* **TASK STATEMENT**
Reproduce the sandwich catering passage below word for word, in full.

* **DOCUMENT PASSAGE**
**********
Quick stats: $8 to $12 per person | Sub trays + box lunches | 24 hours lead time | Roughly 200 US locations
Quiznos catering covers a familiar sub set (Mesquite Chicken, Italian, Turkey Bacon Guacamole, Spicy Monterey) toasted in a conveyor oven before assembly, then sliced into shareable portions for sub trays or individually wrapped for box lunches. The toasted bread is the differentiator versus Firehouse: a Quiznos sub still has a crisp exterior 30 minutes into a delivery, where a Firehouse steam-prep sub starts to soften. Coverage is the trade-off: Quiznos has shrunk significantly and is now concentrated in select urban markets (Chicago, parts of the West, and a few international markets). Outside those areas, the local-caterer option below is the better path.
Order tip: Order at quiznos.com/catering. The Sub Sampler Tray (mixed varieties) and the individually-wrapped Box Lunches are the formats that scale cleanest to office groups.
5. Potbelly: Toasty Pressed Sandwiches with Soup Add-Ons
Potbelly toasts every sandwich in a custom oven press before serving, which gives the bread a hot-pressed character that travels well. The chain also bundles in soups and salads, broadening the menu beyond what Firehouse offers.
**********
* **DATASET**

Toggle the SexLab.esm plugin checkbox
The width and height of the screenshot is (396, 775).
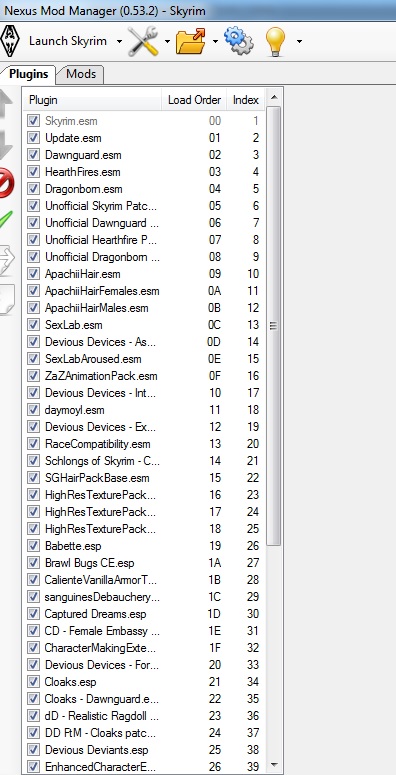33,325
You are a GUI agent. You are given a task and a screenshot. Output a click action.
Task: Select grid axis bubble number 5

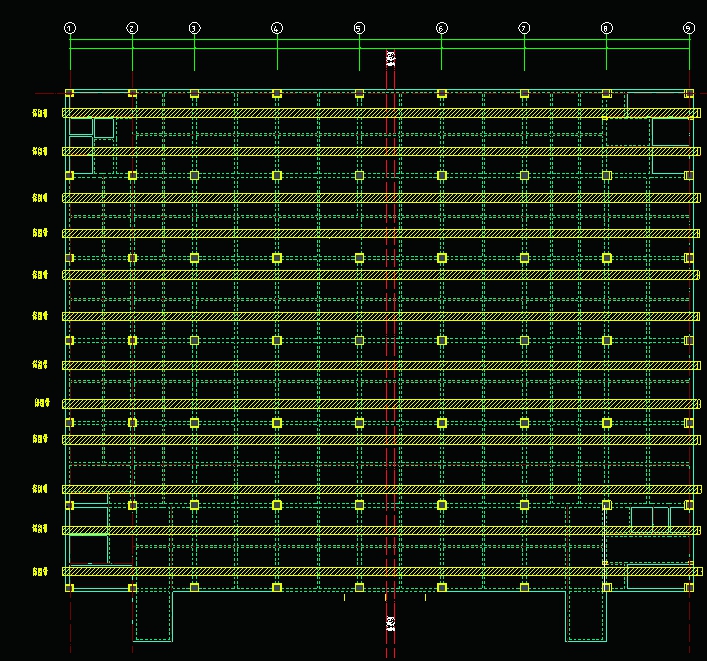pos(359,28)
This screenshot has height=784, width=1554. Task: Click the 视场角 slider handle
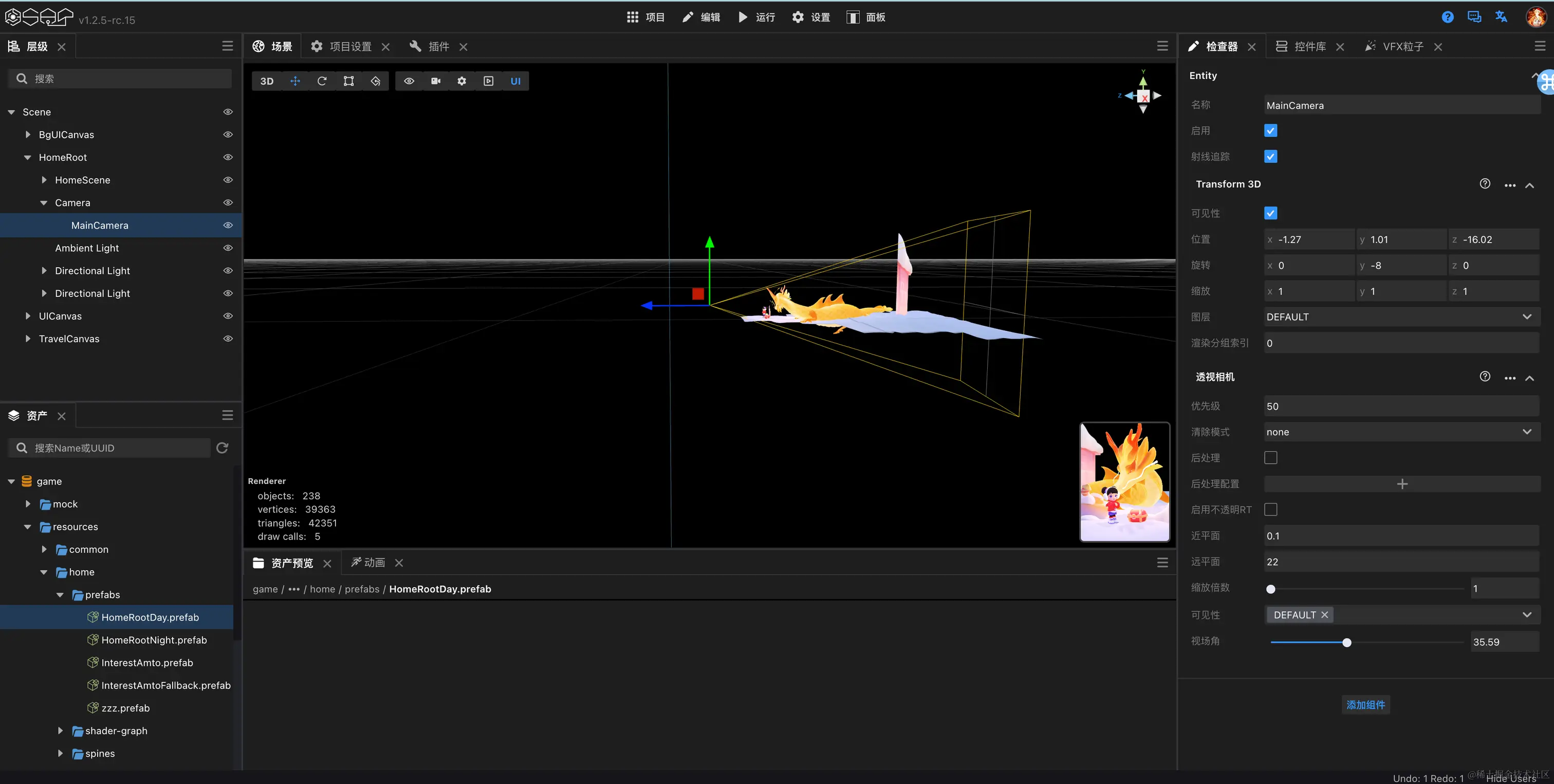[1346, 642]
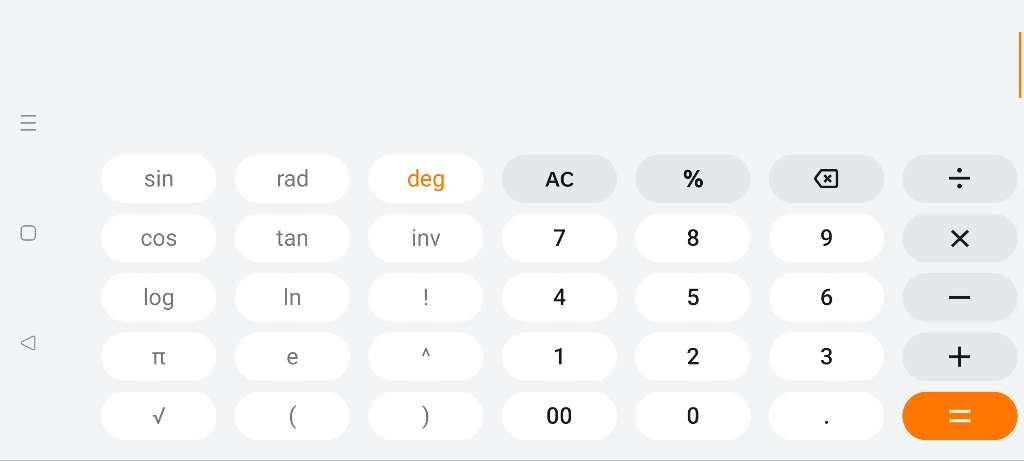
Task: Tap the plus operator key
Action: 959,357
**********
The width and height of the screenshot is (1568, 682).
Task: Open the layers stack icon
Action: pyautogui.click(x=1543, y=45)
**********
* **ANSWER TO THIS PROBLEM**
Quick stats: $8 to $12 per person | Sub trays + box lunches | 24 hours lead time | Roughly 200 US locations
Quiznos catering covers a familiar sub set (Mesquite Chicken, Italian, Turkey Bacon Guacamole, Spicy Monterey) toasted in a conveyor oven before assembly, then sliced into shareable portions for sub trays or individually wrapped for box lunches. The toasted bread is the differentiator versus Firehouse: a Quiznos sub still has a crisp exterior 30 minutes into a delivery, where a Firehouse steam-prep sub starts to soften. Coverage is the trade-off: Quiznos has shrunk significantly and is now concentrated in select urban markets (Chicago, parts of the West, and a few international markets). Outside those areas, the local-caterer option below is the better path.
Order tip: Order at quiznos.com/catering. The Sub Sampler Tray (mixed varieties) and the individually-wrapped Box Lunches are the formats that scale cleanest to office groups.
5. Potbelly: Toasty Pressed Sandwiches with Soup Add-Ons
Potbelly toasts every sandwich in a custom oven press before serving, which gives the bread a hot-pressed character that travels well. The chain also bundles in soups and salads, broadening the menu beyond what Firehouse offers.